>> BEGIN TEXT PASSAGE

3. “IF GOD…?” IN OPENNESS

I’m happy to say the conversation I’ve described also included a lot of “If God…?” openness. “If there is a God, then maybe…” “If God” in this way doesn’t need theological definition. It’s more about an openness that prays, “If there’s a God out there, would you help me? Would you change me? Would you meet me where I’m at? Would you become real to me?” 

Many in that group have not come to any conclusions about who or what God might be—they may still get triggered by “God talk”—yet in praying “as if” God could be listening, they testify to an experience of growth toward freedom in the act of surrender itself, so they’re sticking with it.   

4. “IF GOD?” IN FAITH

Some among us have embraced an “If God…” kind of faith. The IF there isn’t so much about wavering or tentative faith. It’s just that we’ve lost the need to “prove God” to ourselves or others. Whoever or whatever God is, we’ve found that knowing God intimately isn’t contingent on courtroom apologetics, scientific evidence, or any kind of proof. I know God in sort of the same way I know my wife loves me—and in that case, it’s a relationship that doesn’t even rely on my unstable feelings.

>> END TEXT PASSAGE

▸ WORK INSTRUCTIONS
(a) In the reflection on "If God" faith, what does the writer say knowing God intimately isn't contingent on?
(b) Resume the reflection on "If God" faith, picking up after its last sentence.
The items after this point are separate from the reflection on "If God" faith.

>> BEGIN MATERIAL

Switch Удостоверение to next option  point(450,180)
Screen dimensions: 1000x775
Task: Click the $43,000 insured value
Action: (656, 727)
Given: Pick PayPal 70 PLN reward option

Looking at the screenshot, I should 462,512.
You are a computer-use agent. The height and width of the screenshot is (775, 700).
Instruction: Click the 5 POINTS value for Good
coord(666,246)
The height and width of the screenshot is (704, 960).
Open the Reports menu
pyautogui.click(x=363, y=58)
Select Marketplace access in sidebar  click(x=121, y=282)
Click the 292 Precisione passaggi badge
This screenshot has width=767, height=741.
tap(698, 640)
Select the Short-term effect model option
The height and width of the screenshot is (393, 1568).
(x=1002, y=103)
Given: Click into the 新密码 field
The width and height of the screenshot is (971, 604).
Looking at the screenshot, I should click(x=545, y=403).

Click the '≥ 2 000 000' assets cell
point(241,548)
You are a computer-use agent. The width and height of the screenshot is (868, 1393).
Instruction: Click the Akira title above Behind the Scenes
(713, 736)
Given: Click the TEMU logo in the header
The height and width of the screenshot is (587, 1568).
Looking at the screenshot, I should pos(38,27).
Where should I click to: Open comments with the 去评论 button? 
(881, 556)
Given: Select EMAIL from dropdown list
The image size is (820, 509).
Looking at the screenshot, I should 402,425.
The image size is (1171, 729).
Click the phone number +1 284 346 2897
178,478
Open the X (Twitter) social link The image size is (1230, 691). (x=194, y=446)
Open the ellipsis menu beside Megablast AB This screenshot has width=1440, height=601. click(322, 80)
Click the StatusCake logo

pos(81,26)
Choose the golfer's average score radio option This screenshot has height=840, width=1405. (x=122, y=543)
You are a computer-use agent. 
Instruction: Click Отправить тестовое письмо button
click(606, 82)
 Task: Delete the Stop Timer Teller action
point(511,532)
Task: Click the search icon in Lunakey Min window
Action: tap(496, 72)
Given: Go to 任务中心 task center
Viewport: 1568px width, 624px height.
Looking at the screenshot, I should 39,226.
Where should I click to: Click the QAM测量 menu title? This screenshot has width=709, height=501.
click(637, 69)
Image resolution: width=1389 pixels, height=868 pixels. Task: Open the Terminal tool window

>> END MATERIAL

▸ OUTPUTS BY TASK
(a) Courtroom apologetics, scientific evidence, or any kind of proof.

(b)
Now, that type of faith isn’t in full bloom until it includes active trust and surrender to God’s loving care (a process, for sure). But the eye-opener for me was how deep that trust is in some of my agnostic friends! Strange. Wonderful! Challenging! And it’s not that they made me want to become an agnostic. Instead, their agnostic faith inspired me to a greater faith in my God, the Father revealed in Jesus.